10.Dosimetric study of four image mode-guided radiotherapy with Siemens Artiste Linac
Tingtian PANG ; Bo YANG ; Xia LIU ; Nan LIU ; Tingting DONG ; Jie QIU
Chinese Journal of Radiation Oncology 2018;27(7):685-689
Objective To measure the irradiation doses from the image beam line (IBL) of Artiste linac under the 2Dplanar,MV CBCT,6 MV 2Dplanar and Somatom CT modes to select an appropriate image-guided mode combined with the irradiation sites. Methods The head, chest and pelvic phantom doses from the IBL under the 2Dplanar,MV CBCT and 6 MV 2Dplanar modes were measured by using IBA Dose 1 electrometer and FC65 ionization chamber.The irradiation doses of Somatom CT scans of the head, chest and pelvis were measured using IBA Dosimax plus A system and the measurement results were analyzed.
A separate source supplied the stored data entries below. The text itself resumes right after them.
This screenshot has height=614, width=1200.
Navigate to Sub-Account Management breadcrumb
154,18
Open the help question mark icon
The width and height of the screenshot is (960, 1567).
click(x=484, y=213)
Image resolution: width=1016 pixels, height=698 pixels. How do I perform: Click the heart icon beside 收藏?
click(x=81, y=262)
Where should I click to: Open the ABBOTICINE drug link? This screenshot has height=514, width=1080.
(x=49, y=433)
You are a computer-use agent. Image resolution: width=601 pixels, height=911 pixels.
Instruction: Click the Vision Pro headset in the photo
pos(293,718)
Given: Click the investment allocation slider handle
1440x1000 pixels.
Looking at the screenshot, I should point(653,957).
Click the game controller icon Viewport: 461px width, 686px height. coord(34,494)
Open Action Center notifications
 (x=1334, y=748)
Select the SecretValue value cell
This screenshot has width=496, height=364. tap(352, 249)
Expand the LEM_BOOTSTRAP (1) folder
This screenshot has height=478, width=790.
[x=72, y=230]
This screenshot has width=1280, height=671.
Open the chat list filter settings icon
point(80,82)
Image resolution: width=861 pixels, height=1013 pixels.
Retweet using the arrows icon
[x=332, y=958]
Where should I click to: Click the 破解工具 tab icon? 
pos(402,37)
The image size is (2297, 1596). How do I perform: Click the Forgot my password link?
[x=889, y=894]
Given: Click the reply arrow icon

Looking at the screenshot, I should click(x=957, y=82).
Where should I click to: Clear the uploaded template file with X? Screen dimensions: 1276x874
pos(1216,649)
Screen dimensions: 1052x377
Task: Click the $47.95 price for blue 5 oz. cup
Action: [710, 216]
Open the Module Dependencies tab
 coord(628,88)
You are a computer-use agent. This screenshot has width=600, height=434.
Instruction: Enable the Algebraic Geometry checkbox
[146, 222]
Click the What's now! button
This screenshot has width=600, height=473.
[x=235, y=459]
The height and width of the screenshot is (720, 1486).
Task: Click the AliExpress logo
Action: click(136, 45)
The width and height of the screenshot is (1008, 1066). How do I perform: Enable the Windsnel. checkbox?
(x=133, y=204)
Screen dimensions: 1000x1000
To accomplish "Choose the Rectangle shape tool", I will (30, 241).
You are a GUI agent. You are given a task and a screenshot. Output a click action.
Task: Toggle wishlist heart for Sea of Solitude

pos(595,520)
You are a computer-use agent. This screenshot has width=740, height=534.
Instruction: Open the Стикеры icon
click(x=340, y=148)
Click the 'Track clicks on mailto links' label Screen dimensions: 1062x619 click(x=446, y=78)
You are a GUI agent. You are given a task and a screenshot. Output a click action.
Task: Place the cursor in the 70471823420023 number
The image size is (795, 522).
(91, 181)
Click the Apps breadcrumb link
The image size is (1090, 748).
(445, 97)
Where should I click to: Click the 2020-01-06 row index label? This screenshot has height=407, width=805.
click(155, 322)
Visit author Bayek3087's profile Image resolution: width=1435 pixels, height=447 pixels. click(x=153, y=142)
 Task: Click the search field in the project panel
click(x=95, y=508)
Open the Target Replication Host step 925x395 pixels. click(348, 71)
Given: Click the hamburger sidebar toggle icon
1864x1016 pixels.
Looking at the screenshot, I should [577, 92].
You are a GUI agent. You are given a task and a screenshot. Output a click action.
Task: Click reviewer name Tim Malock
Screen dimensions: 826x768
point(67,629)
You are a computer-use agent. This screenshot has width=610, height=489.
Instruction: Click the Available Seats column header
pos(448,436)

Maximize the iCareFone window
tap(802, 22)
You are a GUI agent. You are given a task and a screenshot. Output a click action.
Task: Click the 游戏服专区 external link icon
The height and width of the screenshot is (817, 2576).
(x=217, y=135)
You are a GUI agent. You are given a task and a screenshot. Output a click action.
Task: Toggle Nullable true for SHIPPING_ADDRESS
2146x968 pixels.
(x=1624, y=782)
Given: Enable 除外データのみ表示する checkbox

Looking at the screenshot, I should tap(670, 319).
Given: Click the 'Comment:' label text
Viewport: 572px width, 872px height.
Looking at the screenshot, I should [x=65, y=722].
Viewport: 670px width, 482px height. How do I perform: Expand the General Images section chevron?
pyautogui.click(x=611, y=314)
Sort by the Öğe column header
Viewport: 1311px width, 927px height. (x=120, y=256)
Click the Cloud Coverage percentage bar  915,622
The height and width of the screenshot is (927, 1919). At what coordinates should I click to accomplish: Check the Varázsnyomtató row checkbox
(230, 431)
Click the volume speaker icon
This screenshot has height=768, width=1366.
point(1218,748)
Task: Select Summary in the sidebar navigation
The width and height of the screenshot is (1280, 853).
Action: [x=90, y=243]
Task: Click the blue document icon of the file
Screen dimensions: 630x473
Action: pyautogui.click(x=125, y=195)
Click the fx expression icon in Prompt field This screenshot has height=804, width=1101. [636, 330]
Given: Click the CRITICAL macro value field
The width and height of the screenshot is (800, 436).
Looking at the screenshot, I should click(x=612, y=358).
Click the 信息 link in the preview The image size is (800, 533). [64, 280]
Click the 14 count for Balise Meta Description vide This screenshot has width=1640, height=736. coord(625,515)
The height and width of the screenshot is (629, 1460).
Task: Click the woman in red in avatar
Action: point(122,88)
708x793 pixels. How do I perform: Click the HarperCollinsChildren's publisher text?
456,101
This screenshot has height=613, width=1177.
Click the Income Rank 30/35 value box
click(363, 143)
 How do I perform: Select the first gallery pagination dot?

Results In the head and neck, the average irradiation dose was 16. 60 mGy under IBL 2Dplanar mode, 58. 73 mGy under IBL MV CBCT mode, 19. 83 mGy under 6 MV 2Dplanar mode and 7-9 mGy under Somatom CT. In the chest, the average irradiation dose was 14. 08 mGy under IBL 2Dplanar mode, 49. 17 mGy under MV CBCT mode, 18. 97 mGy under 6 MV 2Dplanar mode and 9-11 mGy under Somatom CT mode.In the pelvis, the average irradiation dose was 13. 36 mGy under IBL 2Dplanar mode, 45. 65 mGy under MV CBCT mode, 17. 52 mGy under 6 MV 2Dplanar mode and 12-15 mGy under Somatom CT mode. Conclusions In the head and neck, the image quality under IBL 2Dplanar mode is recommended, which is qualified for image registration standards. Somatom CT mode is suitable for the chest. In the pelvic region, IBL 2DPlanar mode can be applied when the intestinal cavity and bladder are well filled, and MV CBCT mode can be chosen if they are poorly filled.